Ayala was a bright, articulate, and spunky first grader, but she had a terrible handwriting. Her classmates were learning to write full sentences, both in print and script, but Ayala could hardly write at all. When she started writing, her writing would start off strong and then gradually trail away into very lightly written, poorly formed letters. In addition, Ayala held her pencil in a strange and awkward way – instead of the typical three-finger “pinch” grip, Ayala wrapped all four fingers around the pencil and stabilized it by keeping her thumb covering the eraser. Ayala was always behind in her classwork and refused to do any homework that involved writing.
Ayala’s problem with handwriting did not stem from any problem with her hand but was actually due to a general weakness in her upper arms. In fact, Ayala presented with weakness in her entire shoulder saddle area, which includes the muscles of the lower neck, upper arm and upper back that support the shoulder. That weakness extended down the arm to her hands and fingers.
Ayala tried to compensate for that weakness by gripping the pencil in a way that concentrated the work of writing into her hand and not incorporating her arm muscles in the process. The problem was that it was difficult to maintain strong grip of the pencil without using those necessary muscle groups. With this ineffective method of writing, her handwriting was sloppy and weak. Even when Ayala managed to rally all her strength, she could maintain it only for a short time. Then she would tire and her handwriting would deteriorate after writing only a few words.
We worked with Ayala to strengthen the weak muscle groups. We started by strengthening the shoulder and worked our way down.
To strengthen the large muscles of the upper back, we used exercises like overhead press and throwing a weighted ball. We improved the strength and tone of her biceps by using weights and practicing bicep curls.
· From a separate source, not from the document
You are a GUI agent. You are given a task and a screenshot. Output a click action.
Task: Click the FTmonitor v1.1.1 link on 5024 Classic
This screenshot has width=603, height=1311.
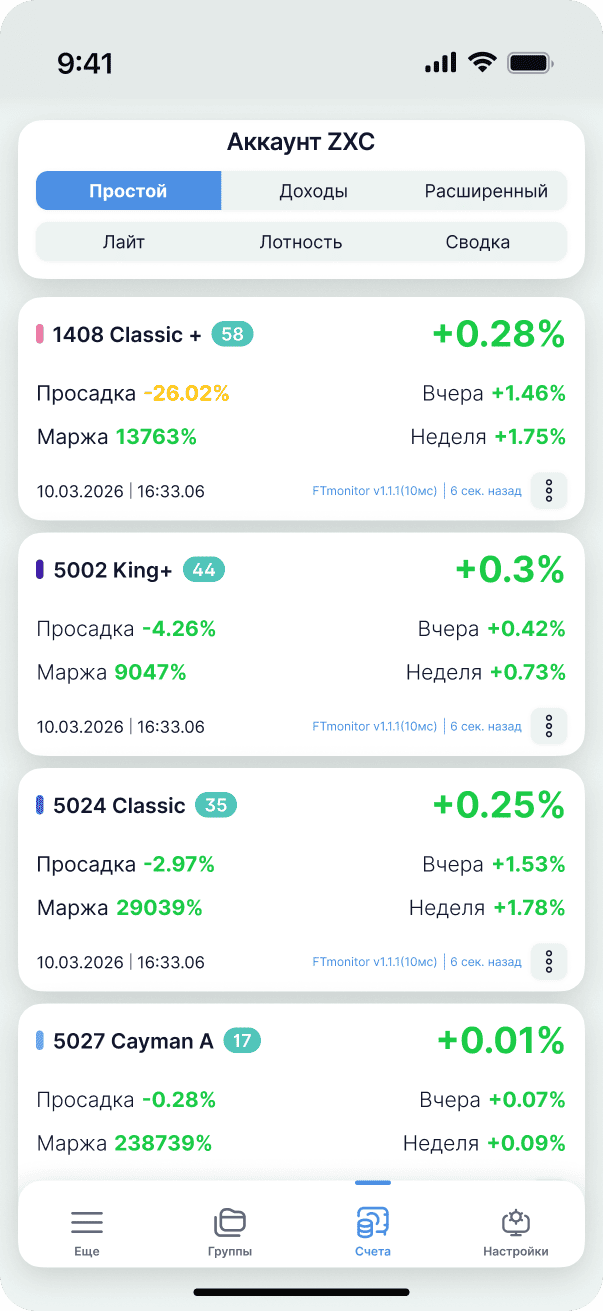(375, 962)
In some patients, after strengthening the shoulder and upper arm, the grip will naturally modify to the more comfortable and effective three-finger pinch grip, but that did not happen for Ayala. We began to work directly on the the fingers and grip itself. We helped Ayala practice holding a pen in the proper grip and we created repetitive exercises, like pulling a bungee cord with three fingers, to train her hand to naturally use the correct grip.
After several months of therapy Ayala was able to grasp a pen correctly, write clearly, and no longer complained of pain in her hand. This feisty little girl became another success story.